В том же номере «Нового времени» напечатана статья, подписанная А. Ст-н. Подпись прозрачная и сразу же раскрытая оппонентами: Александр Аркадьевич Столыпин, брат будущего премьера, бывший редактор «Санкт-Петербургских ведомостей» и один из лидеров «Союза 17 октября». О Гапоне там было сказано следующее: «Представляю себе, каким бы он был легендарным героем, если бы год назад его удалось арестовать и правительство имело бы глупость его повесить! Этого не случилось, и достаточно было года, чтобы увяла его слава, пало его влияние и сам он сделался жертвой мелких революционных раздоров». То есть — еще одна версия, уже иная: не расправа со стороны недоискушенного Мартына, а мелкие раздоры революционеров. В том, что ради сушей мелочи они способны убить, Столыпин не сомневался. Да, российская монархия плоха, говорил октябрист. Но социалисты, дай им власть, тысячу раз заставят о ней пожалеть.

Реакция в левой прессе себя ждать не заставила. Московский «Современник» 17 апреля помещает статью знаменитого Петра Пильского:

«Разумеется, о самоубийстве Гапона не может быть и речи. Слишком веровал этот человек в свою звезду, очень не умел он падать духом, чтобы самому подписать окончательный расчет со своей жизнью».

Но тогда кто? Гапон, замечает журналист, был «бельмом на глазу» и у революционеров, и у властей.

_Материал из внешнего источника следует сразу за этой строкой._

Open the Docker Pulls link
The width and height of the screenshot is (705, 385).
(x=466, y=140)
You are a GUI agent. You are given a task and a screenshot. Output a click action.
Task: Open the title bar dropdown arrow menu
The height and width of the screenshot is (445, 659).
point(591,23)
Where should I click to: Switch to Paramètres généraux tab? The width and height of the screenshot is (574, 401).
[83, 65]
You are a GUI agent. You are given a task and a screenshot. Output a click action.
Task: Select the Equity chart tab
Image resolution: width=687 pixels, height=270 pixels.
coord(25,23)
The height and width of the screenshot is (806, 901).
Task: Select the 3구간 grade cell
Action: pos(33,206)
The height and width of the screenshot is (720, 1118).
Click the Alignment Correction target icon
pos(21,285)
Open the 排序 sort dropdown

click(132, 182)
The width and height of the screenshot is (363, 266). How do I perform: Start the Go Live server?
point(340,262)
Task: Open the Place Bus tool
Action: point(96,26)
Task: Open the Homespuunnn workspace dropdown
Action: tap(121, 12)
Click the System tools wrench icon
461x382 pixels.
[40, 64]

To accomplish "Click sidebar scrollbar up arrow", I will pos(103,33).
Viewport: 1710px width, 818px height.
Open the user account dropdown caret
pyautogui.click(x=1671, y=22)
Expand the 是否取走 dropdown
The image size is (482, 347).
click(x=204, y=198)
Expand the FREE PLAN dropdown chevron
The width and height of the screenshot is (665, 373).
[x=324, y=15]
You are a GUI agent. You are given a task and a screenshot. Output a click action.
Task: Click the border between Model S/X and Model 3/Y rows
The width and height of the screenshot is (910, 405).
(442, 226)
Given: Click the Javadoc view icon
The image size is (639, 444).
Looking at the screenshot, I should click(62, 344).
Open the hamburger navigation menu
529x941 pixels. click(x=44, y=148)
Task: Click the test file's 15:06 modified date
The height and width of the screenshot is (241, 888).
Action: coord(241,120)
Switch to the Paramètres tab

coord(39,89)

Но убили его, скорее всего, все-таки полицейские или правые.

«Этот человек, этот ех-священник, без сомнения, имел в своих руках такие документы и располагал такими сведениями и такими связями, которые были опасны не партиям, которые компрометировали не рабочих и не левых, а — увы — иных…»

На следующий день «Двадцатый век» публикует заявление жены Рутенберга, Ольги Николаевны, урожденной Хоменко:

«Считаю заявление г. Маски клеветой, требую доказать то, что было сказано, иначе я имею право назвать публично клеветниками и автора, и редакцию „Нового Времени“, которая так услужливо предоставила для той клеветы свои столбцы».

Тем временем А. Зорин на страницах «Современной жизни» подводит итог неделе (в действительности — десяти дням) истеричных слухов и взаимных обвинений:

«Гапон арестован и сидит в тюрьме.

Гапон захвачен духовной властью и сослан в монастырь.

Гапон за границей, Гапон в Петербурге на Болотной улице, Гапон убит…

Убит? Кем?

Убит провокаторами, черной сотней, соц. — демократами, революционерами.

Тело Гапона найдено в Колпино в куче мусора; но следом опровержение, что это не Гапона, а одного из рабочих…

Он ездит по ресторанам и имеет продолжительные беседы с одним из чинов охранного отделения.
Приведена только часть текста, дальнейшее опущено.